6. The Melancholy of Resistance Quotes
- “an endless fantasia of the planets and the stars… which provided ‘silent proof of the existence of an ineffable intellect’” (Valuska’s cosmos).
- “Anyone who believes that the world is maintained through the grace of some force for good or beauty, dear friend, is doomed to early disillusion.” (Eszter to Valuska).
- “We are on the threshold of a more searching, more honest, more open society. There are new times just around the corner, my dear Piri.” (Mrs. Eszter’s chilling reassurance).
- “in other words, the transfusion had been successful, the town was breathing again and she… was standing at the apex of it all.” (Bureaucratic triumph after violence).
- “two great plastic broadswords (borrowed from the local costume shop)” (state theater as kitsch).
- “jokey indifference… the dull insensibility that ensues when one has been forced to accept certain facts” (the train as microcosm of the crowd).
- “like a poisoned arrow stuck in a tree” (slighted power brooding into policy).
7. Conclusion
The Melancholy of Resistance is not a plot machine but a barometer. It measures how air—rumor, rhetoric, spectacle—thickens until people can’t breathe right.
Recommendation: For readers of literary fiction who savor long sentences, political allegory, and moral philosophy; for students of Central/Eastern European literature; for cinephiles moving from Tarr’s film back to the book; for anyone who senses that “order” can be a costume.

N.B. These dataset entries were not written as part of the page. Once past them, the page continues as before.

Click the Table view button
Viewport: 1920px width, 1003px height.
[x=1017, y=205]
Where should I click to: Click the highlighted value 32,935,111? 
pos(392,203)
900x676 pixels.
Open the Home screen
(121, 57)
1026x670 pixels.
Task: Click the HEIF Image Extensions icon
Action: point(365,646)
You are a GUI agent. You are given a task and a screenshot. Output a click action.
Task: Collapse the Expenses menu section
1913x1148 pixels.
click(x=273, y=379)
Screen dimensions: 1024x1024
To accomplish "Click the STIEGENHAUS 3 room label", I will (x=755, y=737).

Why it matters: Few novels explain how crowds slide from boredom to brutality with such exactness—and fewer still pair that political acuity with a cosmological ache, a sense that the stars keep turning while our “tidy yards” come at a terrible price.
FAQs
Is The Melancholy of Resistance hard to read? Yes—and rewarding. The long sentences are part of its meaning; they enact pressure, drift, and accumulation. (See Szirtes’s “slow lava flow.”)
Is the whale a symbol? The whale is an empty center that the town fills with fear, wonder, or ambition; the symbol is the crowd.
Where to start if new to Krasznahorkai? Start here or with Satantango; then watch Werckmeister Harmonies to see how the tuning debate and crowd dynamics look on screen.